Target pointing data
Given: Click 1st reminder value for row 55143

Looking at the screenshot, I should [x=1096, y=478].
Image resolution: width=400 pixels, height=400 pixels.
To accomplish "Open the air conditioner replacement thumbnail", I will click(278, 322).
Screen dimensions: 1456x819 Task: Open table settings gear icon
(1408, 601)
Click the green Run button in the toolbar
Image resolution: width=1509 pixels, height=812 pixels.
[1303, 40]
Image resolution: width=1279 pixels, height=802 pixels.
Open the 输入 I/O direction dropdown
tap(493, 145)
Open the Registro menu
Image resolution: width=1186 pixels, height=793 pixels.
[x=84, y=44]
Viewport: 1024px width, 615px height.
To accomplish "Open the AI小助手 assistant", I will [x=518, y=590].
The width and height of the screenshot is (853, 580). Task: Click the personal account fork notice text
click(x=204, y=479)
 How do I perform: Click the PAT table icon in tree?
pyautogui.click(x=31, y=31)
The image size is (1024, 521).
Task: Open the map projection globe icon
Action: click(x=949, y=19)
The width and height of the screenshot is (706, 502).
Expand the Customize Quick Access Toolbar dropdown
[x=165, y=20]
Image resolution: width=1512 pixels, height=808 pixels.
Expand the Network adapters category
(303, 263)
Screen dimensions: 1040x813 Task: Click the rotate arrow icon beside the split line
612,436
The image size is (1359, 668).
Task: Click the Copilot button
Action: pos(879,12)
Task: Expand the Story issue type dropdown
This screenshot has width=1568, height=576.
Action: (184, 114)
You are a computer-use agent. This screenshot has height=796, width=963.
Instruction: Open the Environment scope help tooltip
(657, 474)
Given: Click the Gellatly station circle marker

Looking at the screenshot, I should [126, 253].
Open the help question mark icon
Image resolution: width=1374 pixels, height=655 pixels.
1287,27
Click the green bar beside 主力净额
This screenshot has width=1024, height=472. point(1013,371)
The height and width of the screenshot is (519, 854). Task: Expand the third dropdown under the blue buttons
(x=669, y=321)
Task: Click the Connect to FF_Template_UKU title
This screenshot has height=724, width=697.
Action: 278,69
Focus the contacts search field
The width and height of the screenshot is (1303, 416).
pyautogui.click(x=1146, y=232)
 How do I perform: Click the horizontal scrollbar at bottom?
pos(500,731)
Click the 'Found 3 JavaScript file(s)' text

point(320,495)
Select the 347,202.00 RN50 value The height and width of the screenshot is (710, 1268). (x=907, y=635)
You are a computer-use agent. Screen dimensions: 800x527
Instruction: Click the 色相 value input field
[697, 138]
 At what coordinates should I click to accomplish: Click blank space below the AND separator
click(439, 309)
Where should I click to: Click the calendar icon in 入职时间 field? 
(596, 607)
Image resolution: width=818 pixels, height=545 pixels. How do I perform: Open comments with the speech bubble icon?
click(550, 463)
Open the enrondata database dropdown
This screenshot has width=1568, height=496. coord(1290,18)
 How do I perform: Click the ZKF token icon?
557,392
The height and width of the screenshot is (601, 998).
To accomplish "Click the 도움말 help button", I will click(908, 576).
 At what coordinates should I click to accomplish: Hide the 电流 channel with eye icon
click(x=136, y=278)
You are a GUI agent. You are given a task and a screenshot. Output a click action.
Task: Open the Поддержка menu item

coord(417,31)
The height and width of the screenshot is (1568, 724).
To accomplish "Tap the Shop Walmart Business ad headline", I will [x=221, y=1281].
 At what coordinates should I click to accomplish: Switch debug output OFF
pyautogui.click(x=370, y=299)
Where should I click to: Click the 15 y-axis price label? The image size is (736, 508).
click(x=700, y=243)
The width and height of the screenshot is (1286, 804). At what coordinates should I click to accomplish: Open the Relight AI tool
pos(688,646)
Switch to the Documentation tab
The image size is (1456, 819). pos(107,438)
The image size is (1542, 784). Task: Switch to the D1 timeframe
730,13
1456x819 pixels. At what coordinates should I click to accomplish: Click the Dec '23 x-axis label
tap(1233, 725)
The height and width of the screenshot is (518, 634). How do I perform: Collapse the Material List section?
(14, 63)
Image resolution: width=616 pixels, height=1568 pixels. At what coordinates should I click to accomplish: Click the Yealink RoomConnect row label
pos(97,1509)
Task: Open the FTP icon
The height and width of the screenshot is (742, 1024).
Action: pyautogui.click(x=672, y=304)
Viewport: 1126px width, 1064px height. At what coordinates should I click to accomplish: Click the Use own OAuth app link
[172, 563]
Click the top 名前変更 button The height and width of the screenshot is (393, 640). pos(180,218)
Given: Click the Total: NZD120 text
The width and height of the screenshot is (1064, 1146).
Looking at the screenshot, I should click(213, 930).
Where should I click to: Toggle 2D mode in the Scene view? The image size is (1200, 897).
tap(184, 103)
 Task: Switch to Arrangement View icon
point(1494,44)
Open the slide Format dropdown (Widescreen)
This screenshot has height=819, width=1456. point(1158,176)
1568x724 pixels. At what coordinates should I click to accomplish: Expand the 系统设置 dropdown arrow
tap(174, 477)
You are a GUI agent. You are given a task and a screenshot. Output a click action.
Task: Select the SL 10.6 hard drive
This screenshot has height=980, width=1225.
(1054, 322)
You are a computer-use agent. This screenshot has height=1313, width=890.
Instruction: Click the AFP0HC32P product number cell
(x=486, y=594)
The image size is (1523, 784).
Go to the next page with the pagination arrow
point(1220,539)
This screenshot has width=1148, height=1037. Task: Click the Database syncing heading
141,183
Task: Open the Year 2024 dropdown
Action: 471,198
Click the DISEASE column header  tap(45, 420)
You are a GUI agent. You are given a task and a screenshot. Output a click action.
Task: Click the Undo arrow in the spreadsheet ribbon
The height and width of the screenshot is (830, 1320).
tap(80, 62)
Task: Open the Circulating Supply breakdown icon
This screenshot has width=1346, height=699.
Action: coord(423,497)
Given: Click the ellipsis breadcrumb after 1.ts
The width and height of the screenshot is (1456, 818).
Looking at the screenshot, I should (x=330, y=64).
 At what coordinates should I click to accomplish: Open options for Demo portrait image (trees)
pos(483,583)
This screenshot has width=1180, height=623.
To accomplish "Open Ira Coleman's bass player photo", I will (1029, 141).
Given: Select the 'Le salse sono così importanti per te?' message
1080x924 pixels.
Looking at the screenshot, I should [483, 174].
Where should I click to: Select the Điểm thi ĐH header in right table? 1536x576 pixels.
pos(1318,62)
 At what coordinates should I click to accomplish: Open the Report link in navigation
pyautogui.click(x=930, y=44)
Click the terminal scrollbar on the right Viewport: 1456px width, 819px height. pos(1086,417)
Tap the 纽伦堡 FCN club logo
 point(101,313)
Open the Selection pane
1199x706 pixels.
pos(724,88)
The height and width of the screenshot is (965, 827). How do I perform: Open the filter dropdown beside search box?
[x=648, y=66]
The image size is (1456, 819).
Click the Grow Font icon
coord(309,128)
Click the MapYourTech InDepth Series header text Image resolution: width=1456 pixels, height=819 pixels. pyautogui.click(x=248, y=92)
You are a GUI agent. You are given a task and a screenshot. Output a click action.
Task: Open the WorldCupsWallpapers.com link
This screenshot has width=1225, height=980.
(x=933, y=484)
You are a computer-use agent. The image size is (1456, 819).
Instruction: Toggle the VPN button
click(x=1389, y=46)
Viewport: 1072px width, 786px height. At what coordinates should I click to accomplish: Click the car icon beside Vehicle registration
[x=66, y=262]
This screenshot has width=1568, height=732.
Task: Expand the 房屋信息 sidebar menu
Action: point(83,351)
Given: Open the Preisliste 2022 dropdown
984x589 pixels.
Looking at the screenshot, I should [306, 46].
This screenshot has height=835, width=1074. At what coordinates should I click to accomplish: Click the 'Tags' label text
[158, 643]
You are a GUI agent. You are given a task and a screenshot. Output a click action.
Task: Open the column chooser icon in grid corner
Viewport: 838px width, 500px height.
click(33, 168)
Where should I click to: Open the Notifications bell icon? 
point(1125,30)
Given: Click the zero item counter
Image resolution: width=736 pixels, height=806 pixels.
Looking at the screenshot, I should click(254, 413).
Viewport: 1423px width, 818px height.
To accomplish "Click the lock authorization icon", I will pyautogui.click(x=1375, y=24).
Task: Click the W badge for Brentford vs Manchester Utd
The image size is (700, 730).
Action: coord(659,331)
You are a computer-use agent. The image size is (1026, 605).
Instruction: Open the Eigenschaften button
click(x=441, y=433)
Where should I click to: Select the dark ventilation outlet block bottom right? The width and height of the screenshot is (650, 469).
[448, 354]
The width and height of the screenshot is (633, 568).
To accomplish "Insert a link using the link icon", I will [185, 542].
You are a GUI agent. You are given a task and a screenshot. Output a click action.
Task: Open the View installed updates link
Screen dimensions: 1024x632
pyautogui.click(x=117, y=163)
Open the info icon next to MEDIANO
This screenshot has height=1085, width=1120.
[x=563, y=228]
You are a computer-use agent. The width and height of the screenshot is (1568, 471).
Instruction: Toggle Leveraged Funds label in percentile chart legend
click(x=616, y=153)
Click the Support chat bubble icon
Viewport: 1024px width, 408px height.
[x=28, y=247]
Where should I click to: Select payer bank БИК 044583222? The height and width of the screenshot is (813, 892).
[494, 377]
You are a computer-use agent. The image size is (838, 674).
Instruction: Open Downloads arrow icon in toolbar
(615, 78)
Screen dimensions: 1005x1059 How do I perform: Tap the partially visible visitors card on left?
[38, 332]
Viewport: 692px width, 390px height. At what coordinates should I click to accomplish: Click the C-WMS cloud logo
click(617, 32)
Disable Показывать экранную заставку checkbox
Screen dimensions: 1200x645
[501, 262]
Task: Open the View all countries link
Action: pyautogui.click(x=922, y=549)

[Requirements]
How many lines in the records contain the string "scrollbar"? Reply with the number alone.

[Exercise result]
2